Billets de mauvaise humeur

Comment les putes à clic ont fait mourir l’information.

C’est en quête de visibilité que la presse en ligne se livre à une course acharnée au vide. A coup de titres racoleurs laissant planer une intrigue en carton, elle vise des cibles jeunes, voyeuristes, et qui s’emmerdent. Celles qui, dans un espoir de distraction déchu, cliqueront sur le lien proposé afin de connaître le fin mot d’une histoire rendue sensationnelle par un community manager véreux.

L’épuration pour flatter la paresse

L’amoindrissement de la qualité de l’information repose sur une évolution qui, en plus de scléroser notre temps, sclérose nos esprits. La génération Y veut tout instantanément. Elle veut l’info sans la chercher. Elle veut des réponses sans poser de questions. Elle veut du sensationnel sans sortir de chez elle.

La presse en ligne, elle, selon un intérêt aussi financier que naturel, ne fait que suivre la loi de l’offre et de la demande. Et que demande le peuple ? Du vide. Du vide déguisé. C’est à coup de phrases accrocheuses qu’on l’appâte. A l’image d’un panneau publicitaire aux couleurs criardes qui agresse les consommateurs pour leur vendre des prix de gros, les sites web modernes alpaguent leurs cibles en jouant sur leurs faiblesses : ils titrent leurs articles de problématiques bidons attisant la curiosité malsaine de chacun.

« Découvrez à quoi ressemblait cette femme avant de perdre 50 kilos ! »,

nous crie ce site web bas-de-gamme pour que l’on augmente son taux de clic. L’intérêt du clic étant évidemment d’accroitre la visibilité d’un site. Mais, si cette cause s’avère logique, qu’en est-il de l’inconsistance de l’information et du style dépouillé, souvent inexistant ?

 La réponse est simple :  les articles doivent mentionner les mots utilisés le plus fréquemment par les internautes afin d’être mieux référencés sur les moteurs de recherche. Et, force est de constater que ce n’est pas le vocabulaire soutenu qui triomphe.

Konbini
L’analyse qui parle au peuple : une recette miracle. 

Qui blâmer : l’offre, ou la demande ? Les réseaux sociaux ont-ils jamais eu vocation à éduquer ? Les marketeurs viraux l’ont bien compris : on veut de la distraction instantanée, éphémère et scandaleuse.
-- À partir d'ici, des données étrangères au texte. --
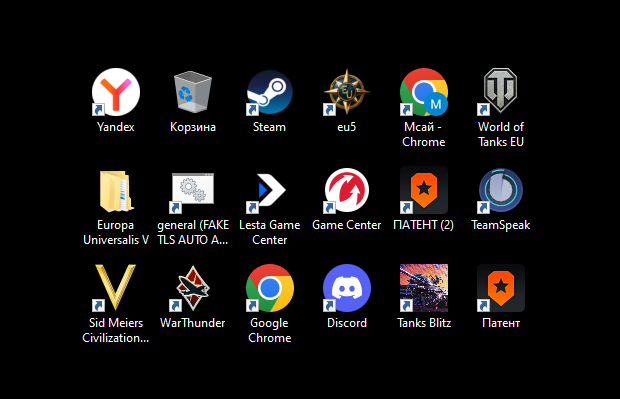Click the World of Tanks EU icon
Distraction n’est pas information.

La course effrénée au vide s’est enclenchée lorsque le monde internet s’est rendu compte que des milliers de jeunes ahuris étaient capables de cliquer sur

« Cet homme a décidé de ne pas prendre l’avion… Et il a eu raison ! »
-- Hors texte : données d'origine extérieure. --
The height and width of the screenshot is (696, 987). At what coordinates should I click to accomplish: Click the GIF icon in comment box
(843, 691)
pour connaître le fin mot d’une histoire aussi creuse qu’inventée de toutes pièces.

De la vulgarisation de l’information à sa mort

Puis, le phénomène a pris de l’ampleur.

 L’épidémie s’est répandue bien au delà des sites créés d’emblée pour attirer les clics. Pour faire face à une concurrence accrue, réactive, et dont le système est rôdé, les médias classiques se sont vu réviser leur stratégie à la facilité. On ne rivalise pas avec la bêtise : on s’y adapte.

C’est ainsi que des supports réputés informatifs (BFM, Slate, Le Parisien…) ont perdu pied (et la face), se livrant à cette course sans merci qu’est celle de l’improfondeur. Les grands moyens furent engagés : des community managers , collégiens attardés, ont été embauchés pour se donner l’illusion de « vivre avec son temps ». Leur mission ? Fidéliser un public de jeunes puceaux avide de scandale à travers des polémiques injustifiées.

Slate.png

Bel exemple de problématique majeure par Slate.

 Creuser encore plus profond pour trouver des followers.

Le style est épuré, les phrases sont simplifiées, et les données aseptisées dans le simple but de créer du trafic.

Le journalisme web, créateur de sensationnel, anonyme désinhibé, aveuglé par des répercutions virtuelles, s’est mué en terreau à scandale. A l’instar d’une prostituée au Bois de Boulogne, il alpague ses clients sur la scène 2.0. avec des expressions racoleuses et une promesse de satisfaction non respectée.

Il est vulgaire, menteur et désincarné. Il est reflet d’un nivellement par le bas et la réponse à une époque dégénérée.